Works such as Chairman Mao 10,000 RMB (2006) – six panels each with one inflated Mandarin character comprised of Chinese banknotes – carry a strong political undertow and a biting critique of how Mao used his own image to promote the Cultural Revolution while years later Deng used the same image to promote China’s brand of capitalism. The six panels read, ‘Long Live Chairman Mao’.

Indeed, 2015 had been a hectic year for Rui with solo shows in New York, Beijing, Paris, Mexico and Hong Kong where he also presented a new performance Red Black White Grey (2015), as well as work from his Black and White Cat series (2014-2015), which riffs off Deng Xiaoping’s reworking of the Chinese aphorism, ‘It does not matter if a cat is black of white so long as it catches mice’. Red Black White Grey used painted naked models in configurations that spelled out, 1997 and 2047, in what was a wry commentary by Rui on the promises mainland China made to the colony to preserve its economic identity and personal freedoms when it took back administration of the colony from Britain in 1997.

Rui walked me through the various studio spaces among the incredible diversity of his work stored there.

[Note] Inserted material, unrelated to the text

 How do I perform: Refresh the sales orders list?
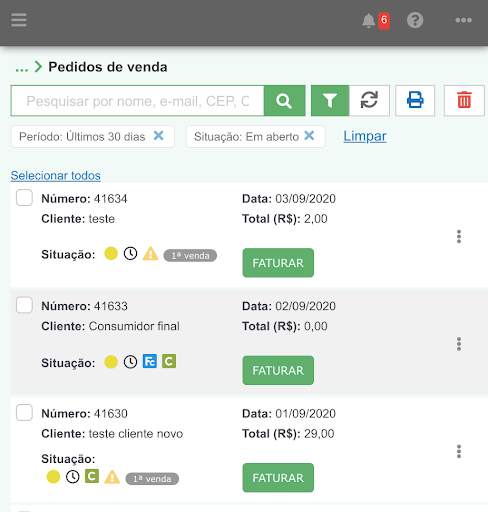pyautogui.click(x=369, y=101)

We paused at the Earthquake Installation (2008) a beaded memorial curtain that seems to whisper to the touch and commemorates the 70,000 killed in the 2008 earthquake in Sichuan; I struck the drums of Sound Key Words (2011-2012), several two-metre tall towers that hold classical Chinese drums, cymbals and gongs on which provocative words are printed such as ‘Wikileaks’, ‘Haiti Earthquake ’ and ‘Fidel Castro’; and thrilled at the discovery in an upstairs room of a self-portrait drawing Rui made in 1979. For an hour we were immersed in a smorgasbord of creativity spanning 37 years of Rui’s artistic output; in the studio Rui’s artistic history took on a tangible and tactile reality.

As for 2016 Rui has few solid plans if any. ‘I am 64 years old in October and it is time to reflect on life,’ he said. I asked about the problems of censorship in China and what it is like to be an artist. ‘Artists today are crazy for commercial success and money. As for censorship, it is a sensitive question. We are learning from observation as to what we can and cannot do. When I make something I am always thinking about these things. Yes, it is a form of self-censorship. But every day I reflect on if what I am doing is right or wrong. Even though we do not have freedom to express ourselves you can always find another way,’ he commented.

We headed across the garden toward the main compound gate made from deeply fissured timbers from a disused Ming Buddhist temple. Rui was quiet and reflective.  The gray brick wall soared high above us and beyond the wall were the acres of trees that dressed the land in a splendid livery of green. I was deeply aware that I was standing in a very special place and Rui seemed to read my thoughts. ‘My studio is a very special place, most precious and beautiful,’  he said. We shook hands and he headed back inside to spend the rest of the day ‘rattling around’ the cavernous spaces within and to negotiate a return to work with his housekeeper.